Below are some records; return all of them exactly as they are.

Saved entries
========
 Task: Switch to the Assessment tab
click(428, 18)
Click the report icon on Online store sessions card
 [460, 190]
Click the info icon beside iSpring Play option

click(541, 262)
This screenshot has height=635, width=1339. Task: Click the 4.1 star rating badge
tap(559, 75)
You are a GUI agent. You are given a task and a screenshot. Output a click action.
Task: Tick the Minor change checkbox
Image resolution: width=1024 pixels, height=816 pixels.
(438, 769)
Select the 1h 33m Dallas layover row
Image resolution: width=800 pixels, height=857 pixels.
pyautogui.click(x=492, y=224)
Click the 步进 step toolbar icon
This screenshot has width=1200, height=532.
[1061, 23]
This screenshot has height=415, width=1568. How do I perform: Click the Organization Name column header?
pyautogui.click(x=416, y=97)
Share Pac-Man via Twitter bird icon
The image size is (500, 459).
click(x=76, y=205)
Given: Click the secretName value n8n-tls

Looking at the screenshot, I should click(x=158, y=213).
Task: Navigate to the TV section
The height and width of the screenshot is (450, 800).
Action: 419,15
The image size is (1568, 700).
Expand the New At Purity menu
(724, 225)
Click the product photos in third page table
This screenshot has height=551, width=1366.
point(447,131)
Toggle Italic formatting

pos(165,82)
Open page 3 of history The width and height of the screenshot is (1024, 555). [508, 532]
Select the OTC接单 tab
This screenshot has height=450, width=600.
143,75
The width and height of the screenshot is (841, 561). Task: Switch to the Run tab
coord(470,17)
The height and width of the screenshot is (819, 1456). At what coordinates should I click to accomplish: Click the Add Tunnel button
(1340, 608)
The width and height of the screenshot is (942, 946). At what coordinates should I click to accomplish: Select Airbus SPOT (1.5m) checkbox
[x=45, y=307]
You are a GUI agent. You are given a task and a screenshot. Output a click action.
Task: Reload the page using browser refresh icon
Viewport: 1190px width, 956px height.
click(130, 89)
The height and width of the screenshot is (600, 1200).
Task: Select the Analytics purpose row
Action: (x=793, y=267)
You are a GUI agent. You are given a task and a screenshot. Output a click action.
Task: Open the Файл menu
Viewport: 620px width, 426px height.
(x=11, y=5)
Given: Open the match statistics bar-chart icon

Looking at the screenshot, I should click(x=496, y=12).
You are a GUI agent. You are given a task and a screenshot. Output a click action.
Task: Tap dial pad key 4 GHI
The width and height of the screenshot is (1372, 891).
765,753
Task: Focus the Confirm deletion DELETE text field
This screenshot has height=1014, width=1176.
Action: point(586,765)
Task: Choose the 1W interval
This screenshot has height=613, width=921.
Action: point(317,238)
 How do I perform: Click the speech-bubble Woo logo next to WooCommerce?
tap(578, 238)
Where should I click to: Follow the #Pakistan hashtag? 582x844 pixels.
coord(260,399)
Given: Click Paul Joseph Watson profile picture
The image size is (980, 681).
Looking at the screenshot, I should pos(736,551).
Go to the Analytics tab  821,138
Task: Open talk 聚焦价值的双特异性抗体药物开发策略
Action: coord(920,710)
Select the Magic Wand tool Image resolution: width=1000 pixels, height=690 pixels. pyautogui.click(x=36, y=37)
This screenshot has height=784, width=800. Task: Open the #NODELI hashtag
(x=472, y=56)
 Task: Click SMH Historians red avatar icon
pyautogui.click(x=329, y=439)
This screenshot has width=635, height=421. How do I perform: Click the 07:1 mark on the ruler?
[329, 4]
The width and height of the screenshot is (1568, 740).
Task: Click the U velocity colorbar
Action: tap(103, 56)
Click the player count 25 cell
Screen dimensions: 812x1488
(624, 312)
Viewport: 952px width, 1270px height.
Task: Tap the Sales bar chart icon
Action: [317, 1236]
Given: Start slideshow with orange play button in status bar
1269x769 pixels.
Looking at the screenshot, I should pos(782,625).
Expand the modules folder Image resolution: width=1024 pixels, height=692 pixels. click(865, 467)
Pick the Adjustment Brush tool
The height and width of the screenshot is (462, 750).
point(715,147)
========
— Answer space —
 Task: Switch to the Assessment tab
click(428, 18)
Click the report icon on Online store sessions card
 [460, 190]
Click the info icon beside iSpring Play option

click(541, 262)
This screenshot has height=635, width=1339. Task: Click the 4.1 star rating badge
tap(559, 75)
You are a GUI agent. You are given a task and a screenshot. Output a click action.
Task: Tick the Minor change checkbox
Image resolution: width=1024 pixels, height=816 pixels.
(438, 769)
Select the 1h 33m Dallas layover row
Image resolution: width=800 pixels, height=857 pixels.
pyautogui.click(x=492, y=224)
Click the 步进 step toolbar icon
This screenshot has width=1200, height=532.
[1061, 23]
This screenshot has height=415, width=1568. How do I perform: Click the Organization Name column header?
pyautogui.click(x=416, y=97)
Share Pac-Man via Twitter bird icon
The image size is (500, 459).
click(x=76, y=205)
Given: Click the secretName value n8n-tls

Looking at the screenshot, I should click(x=158, y=213).
Task: Navigate to the TV section
The height and width of the screenshot is (450, 800).
Action: 419,15
The image size is (1568, 700).
Expand the New At Purity menu
(724, 225)
Click the product photos in third page table
This screenshot has height=551, width=1366.
point(447,131)
Toggle Italic formatting

pos(165,82)
Open page 3 of history The width and height of the screenshot is (1024, 555). [508, 532]
Select the OTC接单 tab
This screenshot has height=450, width=600.
143,75
The width and height of the screenshot is (841, 561). Task: Switch to the Run tab
coord(470,17)
The height and width of the screenshot is (819, 1456). At what coordinates should I click to accomplish: Click the Add Tunnel button
(1340, 608)
The width and height of the screenshot is (942, 946). At what coordinates should I click to accomplish: Select Airbus SPOT (1.5m) checkbox
[x=45, y=307]
You are a GUI agent. You are given a task and a screenshot. Output a click action.
Task: Reload the page using browser refresh icon
Viewport: 1190px width, 956px height.
click(130, 89)
The height and width of the screenshot is (600, 1200).
Task: Select the Analytics purpose row
Action: (x=793, y=267)
You are a GUI agent. You are given a task and a screenshot. Output a click action.
Task: Open the Файл menu
Viewport: 620px width, 426px height.
(x=11, y=5)
Given: Open the match statistics bar-chart icon

Looking at the screenshot, I should click(x=496, y=12).
You are a GUI agent. You are given a task and a screenshot. Output a click action.
Task: Tap dial pad key 4 GHI
The width and height of the screenshot is (1372, 891).
765,753
Task: Focus the Confirm deletion DELETE text field
This screenshot has height=1014, width=1176.
Action: point(586,765)
Task: Choose the 1W interval
This screenshot has height=613, width=921.
Action: point(317,238)
 How do I perform: Click the speech-bubble Woo logo next to WooCommerce?
tap(578, 238)
Where should I click to: Follow the #Pakistan hashtag? 582x844 pixels.
coord(260,399)
Given: Click Paul Joseph Watson profile picture
The image size is (980, 681).
Looking at the screenshot, I should pos(736,551).
Go to the Analytics tab  821,138
Task: Open talk 聚焦价值的双特异性抗体药物开发策略
Action: coord(920,710)
Select the Magic Wand tool Image resolution: width=1000 pixels, height=690 pixels. pyautogui.click(x=36, y=37)
This screenshot has height=784, width=800. Task: Open the #NODELI hashtag
(x=472, y=56)
 Task: Click SMH Historians red avatar icon
pyautogui.click(x=329, y=439)
This screenshot has width=635, height=421. How do I perform: Click the 07:1 mark on the ruler?
[329, 4]
The width and height of the screenshot is (1568, 740).
Task: Click the U velocity colorbar
Action: tap(103, 56)
Click the player count 25 cell
Screen dimensions: 812x1488
(624, 312)
Viewport: 952px width, 1270px height.
Task: Tap the Sales bar chart icon
Action: [317, 1236]
Given: Start slideshow with orange play button in status bar
1269x769 pixels.
Looking at the screenshot, I should pos(782,625).
Expand the modules folder Image resolution: width=1024 pixels, height=692 pixels. click(865, 467)
Pick the Adjustment Brush tool
The height and width of the screenshot is (462, 750).
point(715,147)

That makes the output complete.